Because of their short length, articles often exclude background info and explanations, so they're usually the last stop in your research process, after you've narrowed down your topic and need to find very specific information.
The main thing to remember about articles is that they're almost always published in some larger work, like a journal, a newspaper, or an anthology. It's those "article containers" that define the types of articles, how you use them, and how you find them.
Articles are also the main reason we have so many databases. The Library Catalog lists everything we own, but only at the level of whole books and journals. It will tell you we have the New York Times, and for what dates, but it doesn't know what articles are in it. There is no single database that indexes all articles.
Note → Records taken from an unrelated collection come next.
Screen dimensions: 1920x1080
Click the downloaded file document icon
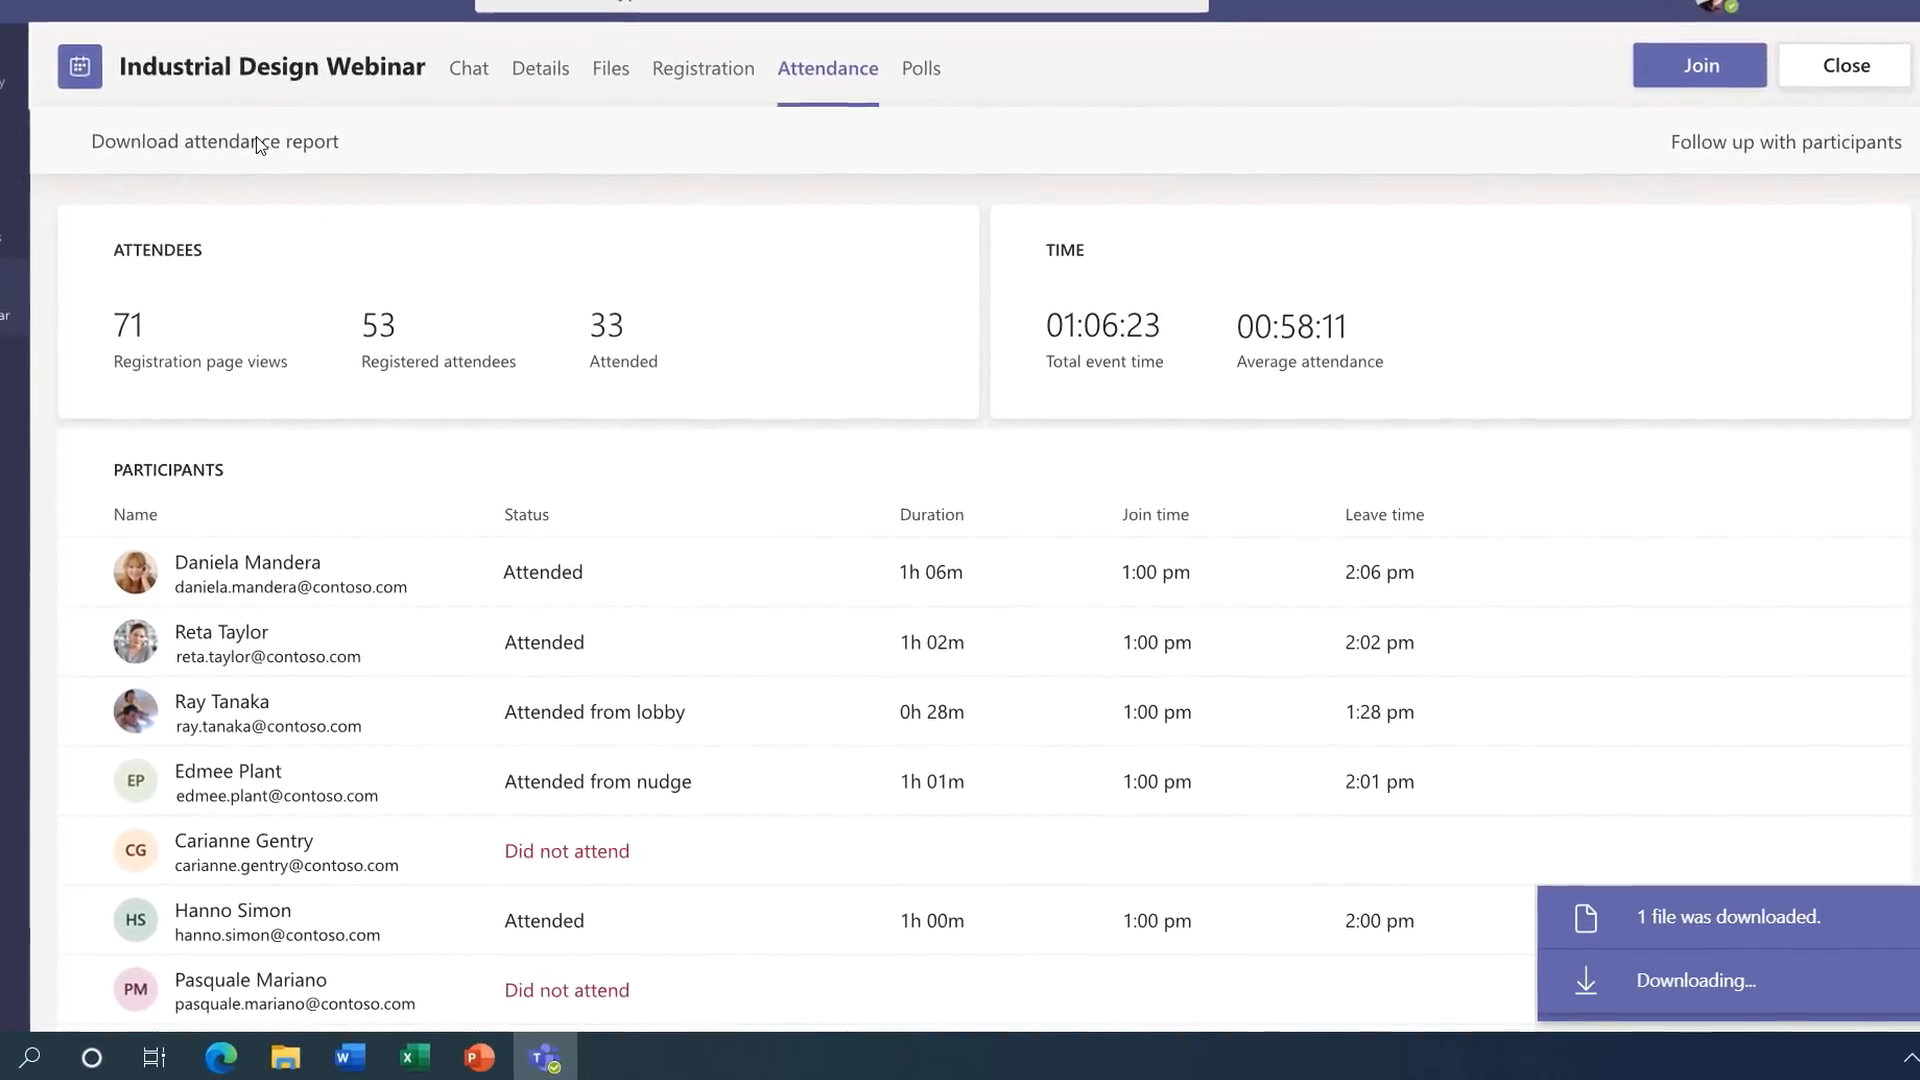point(1585,918)
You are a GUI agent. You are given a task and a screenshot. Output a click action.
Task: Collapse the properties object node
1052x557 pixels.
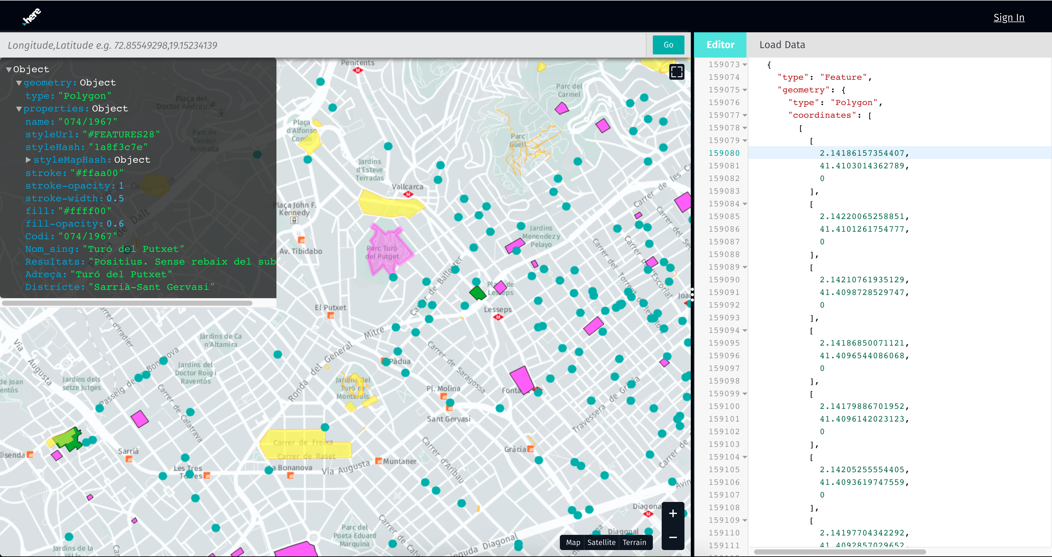pyautogui.click(x=19, y=109)
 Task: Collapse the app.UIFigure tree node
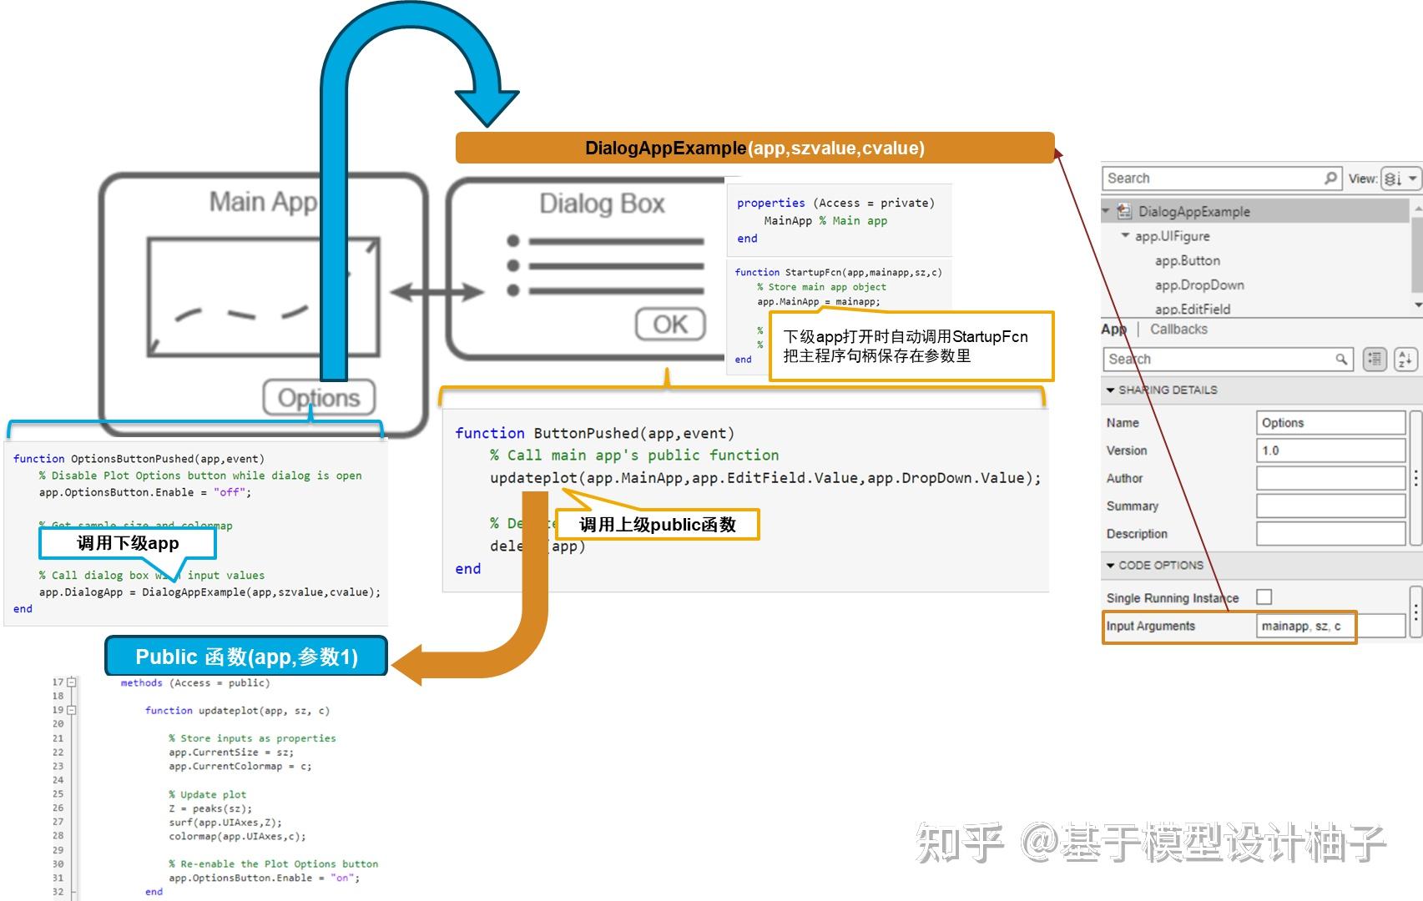coord(1124,235)
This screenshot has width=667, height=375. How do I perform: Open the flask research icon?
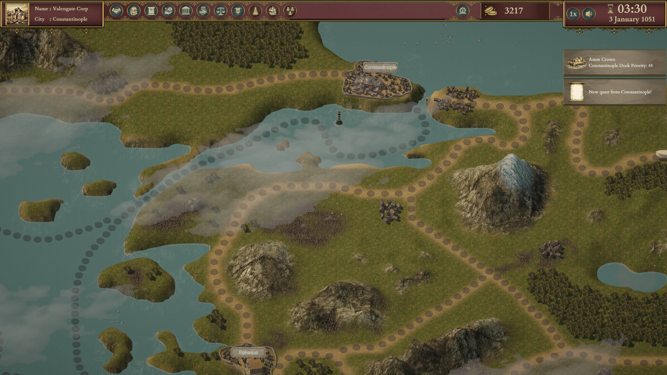255,11
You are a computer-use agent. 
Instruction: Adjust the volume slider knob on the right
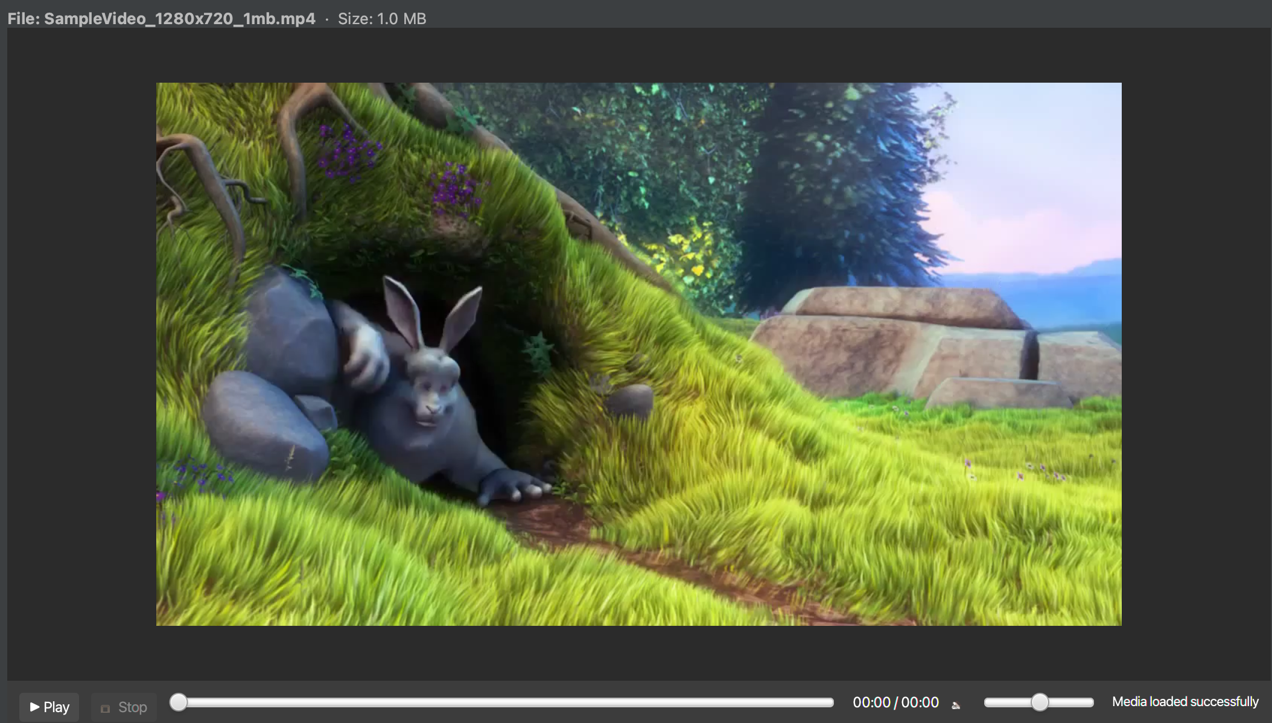(1040, 702)
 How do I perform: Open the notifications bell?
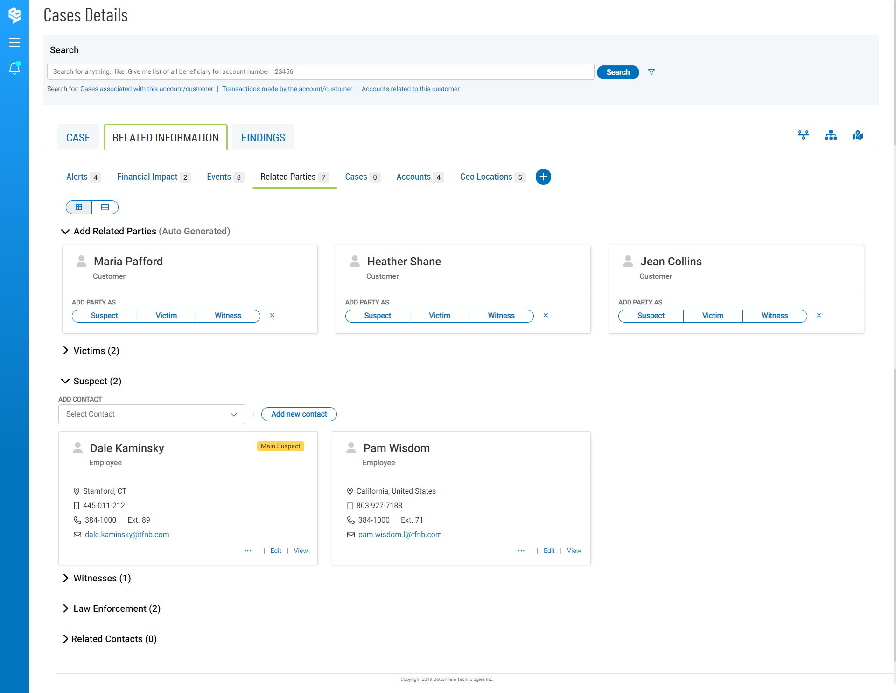tap(14, 68)
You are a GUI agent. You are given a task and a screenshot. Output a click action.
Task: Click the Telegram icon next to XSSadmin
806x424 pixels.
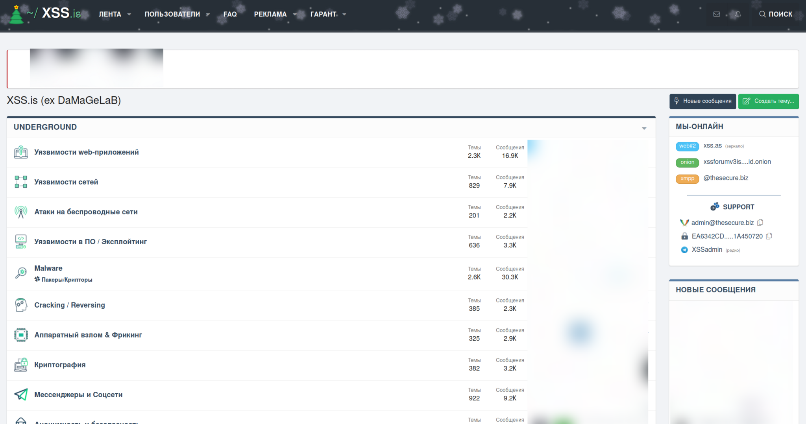[x=684, y=249]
While newer journals and magazines are usually online, many older issues are still only available in paper. In addition, many of our online subscriptions explicitly don't include the latest material, specifically to encourage sales of print subscriptions. Older newspapers are usually transferred to microfilm.
The terms academic or scholarly journal are usually synonymous with peer-reviewed, but check the journal's publishing policies to be sure. Trade journals, magazines, and newspapers are rarely peer-reviewed.
Primary or Secondary Sources
In the social sciences and humanities, articles are usually secondary sources; the exceptions are articles reporting original research findings from field studies. Primary source articles are more common in the physical and life sciences, where many articles are reporting primary research results from experiments, case studies, and clinical trials.